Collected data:
· · · · · · ·
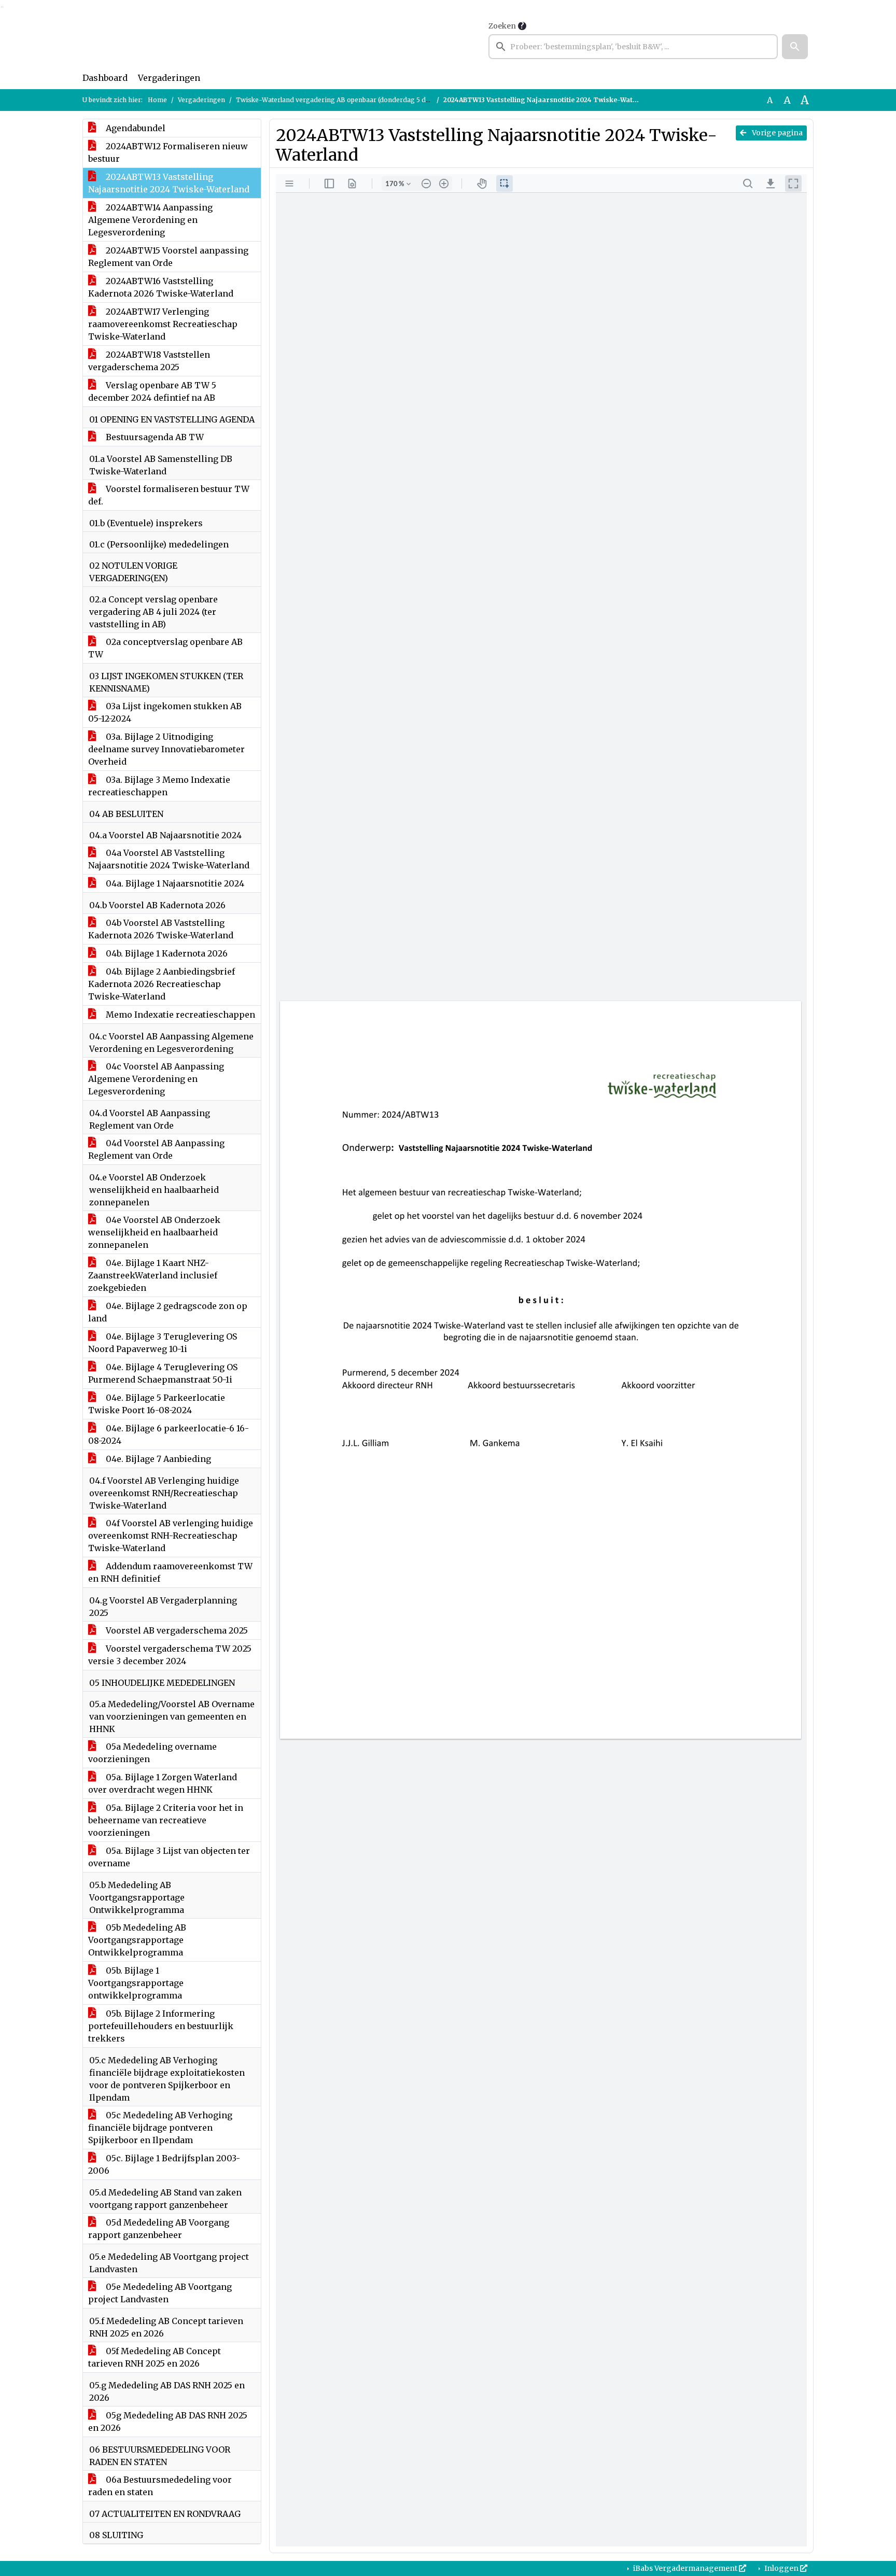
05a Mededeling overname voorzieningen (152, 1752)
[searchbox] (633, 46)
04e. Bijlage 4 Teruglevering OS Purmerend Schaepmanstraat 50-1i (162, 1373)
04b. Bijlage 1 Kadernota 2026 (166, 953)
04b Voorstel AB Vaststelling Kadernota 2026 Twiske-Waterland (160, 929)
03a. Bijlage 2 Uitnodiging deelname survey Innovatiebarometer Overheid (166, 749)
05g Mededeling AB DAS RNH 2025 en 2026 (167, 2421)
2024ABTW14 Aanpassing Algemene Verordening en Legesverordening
· · · · · · ·
The lines above that hold the string "Mededeling" are to be located and copied.

*SOLVED EXERCISE*.
05a Mededeling overname voorzieningen (152, 1752)
05g Mededeling AB DAS RNH 2025 en 2026 (167, 2421)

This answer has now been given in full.